So here we have data and it holds Aisha, Jun and Laura, but notice, the new line characters after Aisha and Jun.
We don't have a new line character after Laura 'cause it's the last line in the file.
Just as with a standard text file, the new line character is included.
To assign this data to a list data structure, you need to append each line to a list.
So we can do this using a for loop.
So, for line in file: data.
append(line) The list, which we've called "data," now looks like this.
So you can see we have each item separated by a comma.
But notice we still have the new line characters here.
Each item is now in the list, but you still have an extra piece of data to deal with.
The new line character.
What method could you use to remove unwanted pieces of data? Is it A, remove(), B, pop(), C, strip(), or D, delete()? Pause the video here whilst you have a think.
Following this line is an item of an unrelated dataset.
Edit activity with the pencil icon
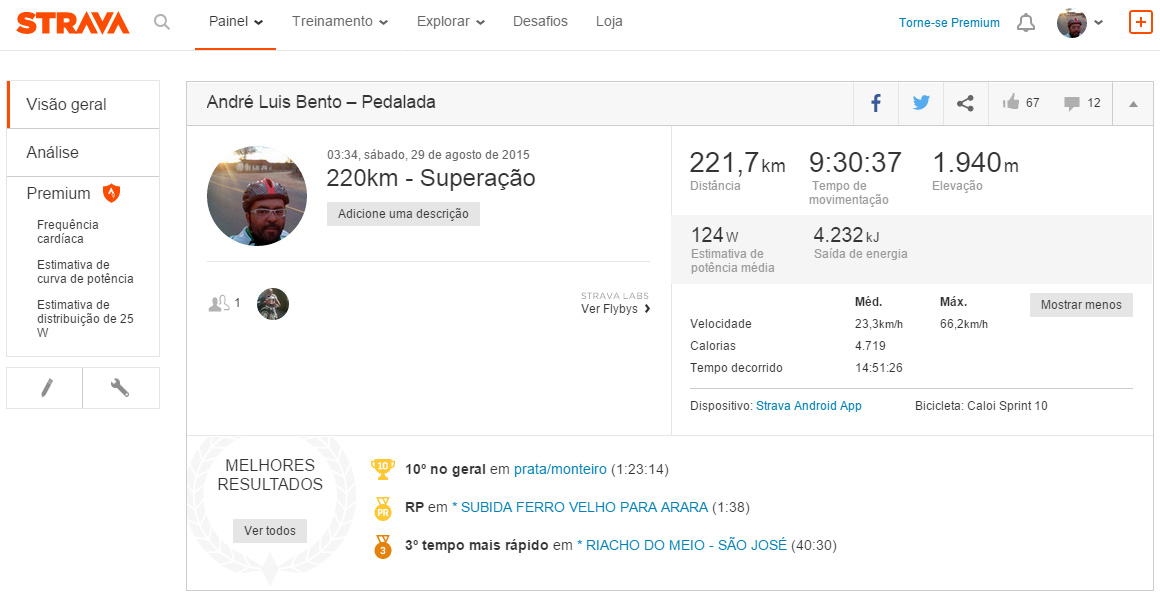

That's right, the strip() method can be used to remove unwanted pieces of data.
For each line in the file, you need to strip() the new line character.
We can do this by adding the line, line = line.
strip() The strip() method defaults to removing any white space from the start and end of the string unless you specify the characters or arguments.
You now have a list with all of the extra pieces of data removed.
So we now have open square brackets for the list and then we have our three names, Aisha, Jun and Laura.
You can now interrogate this data as you would with any other list.
Okay, we're moving on to our second task of today's lesson and you're doing a fantastic job so far, so well done.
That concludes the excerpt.